Four things the FCC & FTC got wrong in their Washington Post Op-ed


Four things the FCC & FTC got wrong in their Washington Post Op-ed

April 4, 2017

In case you missed it, FCC Chairman Ajit Pai and FTC Chairman Maureen Ohlhausen co-authored a piece justifying their effort to eliminate consumer privacy online, and offered an explanation as to why this action is for the greater good. While it is comforting to read that the heads of both the FCC and FTC have full confidence in their government to do what is best for us, I myself am a little more skeptical. Below are the top four (yes, there are more) points being overlooked amidst the general public and industry outcry against their effort to repeal online consumer privacy protections.

1. Congress created this so-called “chicken-little” response

Perhaps what is most shockingly lost on the FCC and FTC, as well as this Congress, is that THEY created the backlash that lead to this weak response. Their decision to push through legislation without allowing time for public discussion created a fearful response leading to consumers buying VPN services, such as VyprVPN, in unprecedented numbers. Anytime a government – in any country – removes privacy rights with no public debate and little justification, you can expect the this type of response. What these government bureaucrats didn’t consider was that the virulent reaction came because people weren’t previously aware their privacy was at risk. Where was this op-ed before the bill was passed?

2. FTC does not currently have the authority to enforce privacy regulations on ISPs

I agree with Chairman Pai that when the FCC turned Internet access into a common carrier service in 2015 the FTC lost all jurisdiction under the “common carrier exception” in the FTC statute. FCC privacy rules were necessary if we wanted federal oversight due to common carrier status for ISPs.

That is why the FTC statute will have to be changed to give their authority back. The problem is that until FTC statute is changed OR Internet access is no longer common carrier, there is a hole in federal privacy regulation. Internet services (such as Facebook or Google) are subject to FTC rules but ISPs (such AT&T or Verizon) are not.

But that does not mean there is no protection at all. The FCC rules preempted state law. When the FCC rules went away so did this preemption, meaning states can pass their own privacy laws for ISPs since state law can now operate again. State attorneys-general and entrepreneurial trial lawyers can – and will – start bringing cases. Federal agencies can often get “captured” by the large lobbying influence of ISPs, and their rules would be weaker than what would happen if state common law, state consumer law and the prospect of large damage awards from court actions provided more privacy protection for consumers.

3. The same rules should NOT apply to ISPs and Internet services equally

I do disagree with Pai on one major issue. He says the same rules should apply to ISPs and Internet services equally. The ISPs don’t make the argument that removing FCC oversight is good for consumers, they make the argument that it is good for them so they can collect private user data just like Facebook and Google do, and then sell it to others.

But these are two different services, with different issues. Internet services are competitive. Internet access is not. Yes, Google is dominant. So is Facebook.

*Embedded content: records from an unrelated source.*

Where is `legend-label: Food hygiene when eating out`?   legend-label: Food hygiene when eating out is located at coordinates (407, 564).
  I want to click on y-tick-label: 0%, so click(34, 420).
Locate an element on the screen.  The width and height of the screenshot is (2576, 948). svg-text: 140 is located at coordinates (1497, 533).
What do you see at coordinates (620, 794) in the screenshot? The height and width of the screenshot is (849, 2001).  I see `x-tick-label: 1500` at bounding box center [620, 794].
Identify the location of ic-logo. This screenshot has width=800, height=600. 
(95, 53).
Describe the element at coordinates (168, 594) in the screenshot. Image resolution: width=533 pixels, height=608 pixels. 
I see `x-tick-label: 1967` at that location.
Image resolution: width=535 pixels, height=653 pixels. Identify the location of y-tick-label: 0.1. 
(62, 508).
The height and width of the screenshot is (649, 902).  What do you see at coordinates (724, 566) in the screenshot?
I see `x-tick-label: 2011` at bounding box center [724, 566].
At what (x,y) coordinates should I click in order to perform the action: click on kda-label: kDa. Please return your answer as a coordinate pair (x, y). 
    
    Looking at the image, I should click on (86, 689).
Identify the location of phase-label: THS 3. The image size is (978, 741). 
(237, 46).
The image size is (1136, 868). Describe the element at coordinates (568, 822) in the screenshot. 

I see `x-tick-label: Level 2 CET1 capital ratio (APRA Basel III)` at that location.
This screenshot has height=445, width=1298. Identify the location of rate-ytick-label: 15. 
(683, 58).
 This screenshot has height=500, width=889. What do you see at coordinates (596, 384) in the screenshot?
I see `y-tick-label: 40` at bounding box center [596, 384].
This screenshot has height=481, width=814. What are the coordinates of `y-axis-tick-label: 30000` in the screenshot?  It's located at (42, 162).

But, consumers have a choice of many Internet services, while most consumers today have a choice of one or two Internet services at their home. It is a duopoly situation (at best) for many Americans. Internet access is a fundamental service required by all citizens in today’s modern world and they need more choices. Internet services, however, are not fundamental and various services come and go. Yesterday it was Myspace, today it is Facebook, and tomorrow it will be something else.

4. Open Internet is the real privacy solution, not the FTC

We have long said that Internet access should not be common carrier. Instead, the FCC should allow open access to the last mile of the Internet into a consumer’s home and let independent ISPs back into the market. If that happens, competition will lead to more consumer choice, including ISPs that emphasize privacy as a reason to buy their service. Consumers could vote with their wallet and chose:

  • “Privacy ISP” – respects privacy but perhaps costs more
  • “Marketing ISP” – collects data but is cheaper
  • “Just Internet ISP” – provides Internet access but little else
  • “Full Featured ISP” – provides email, storage, and other services

Let the consumers pick the winner and losers. The Republicans in Congress will posture that there is competition in the ISP market, but how many more decades of data do we need to prove that we don’t have effective broadband competition in America? Until we have more ISP choice for consumers the argument cannot be made that the same rules should apply to all Internet services, including Internet access.